Rz. 57

Die Entscheidung der Agentur für Arbeit nach § 18 Abs. 1 und 2 KSchG erfolgt durch den Vorsitzenden der Geschäftsführung der Agentur, wenn die Zahl der Kündigungen weniger als 50 beträgt, oder einen bei der Agentur gebildeten "Ausschuss für anzeigepflichtige Entlassungen", der vor seiner Entscheidung den Arbeitgeber und den Betriebsrat anzuhören hat. Arbeitgeber und Betriebsrat haben dem Ausschuss die für die Beurteilung des Falles erforderlich gehaltenen Auskünfte zu erteilen.
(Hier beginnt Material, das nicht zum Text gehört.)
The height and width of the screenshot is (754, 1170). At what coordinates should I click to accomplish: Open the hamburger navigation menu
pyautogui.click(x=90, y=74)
Der Ausschuss hat sowohl das Interesse des Arbeitgebers als auch das der zu entlassenden Arbeitnehmer, das öffentliche Interesse und die Lage des gesamten Arbeitsmarktes unter besonderer Beachtung des Wirtschaftszweiges, dem der Betrieb angehört, zu berücksichtigen, bevor er die Entscheidung trifft, ob die nach § 17 KSchG anzeigepflichtigen Kündigungen bereits vor Ablauf eines Monats nach Eingang der Anzeige wirksam werden, ob die Zustimmung rückwirkend bis zum Tage der Antragstellung erteilt wird oder ob die Kündigungen von längstens zwei Monaten nach Eingang der Anzeige bei der Agentur für Arbeit wirksam werden.

 

Rz. 58

Gegen die Entscheidung des "Ausschusses für anzeigepflichtige Entlassungen" oder des Vorsitzenden der Geschäftsführung ist Widerspruch zulässig. Der Widerspruch ist binnen eines Monats nach Bekanntgabe der Entscheidung schriftlich einzureichen oder die Niederschrift zu erklären, und zwar bei dem “Ausschuss für anzeigepflichtige Entlassungen oder beim Vorsitzenden der Geschäftsführung derjenigen Dienststelle, bei der die Entscheidung getroffen worden ist.

 

Rz. 59

Ein fehlerhaftes Anzeigeverfahren wird nicht durch die Nichtbeanstandung der Agentur für Arbeit geheilt. Ein bestandskräftiger Bescheid der Arbeitsverwaltung nach § 18 Abs. 1, § 20 KschG verhindert keine (arbeits-)gerichtliche Kontrolle, die zur Feststellung der Unwirksamkeit der Massenentlassungsanzeige führen kann. Ob die Massenentlassungsanzeige ordnungsgemäß erstattet ist, ist lediglich Vorfrage für einen Bescheid der Arbeitsverwaltung nach § 18 Abs. 1, § 20 KSchG, gehört nicht zum Regelungsinhalt eines solchen Verwaltungsakts und wird deshalb von dessen Bestandskraft nicht erfasst.[102]

 

Rz. 60

Ein Arbeitnehmer muss rechtzeitig Klage nach § 4 S. 1 KSchG bei unterbliebener oder mangelhafter Anzeige erheben.[103] Ihn trifft die Darlegungs- und Beweispflicht hinsichtlich der Voraussetzungen der Anzeigepflicht nach § 17 KSchG.[104] Ist die Anzeigepflicht erwiesen, trifft den Arbeitgeber die Darlegungs- und Beweispflicht hinsichtlich eines ordnungsgemäßen Verfahrens.[105]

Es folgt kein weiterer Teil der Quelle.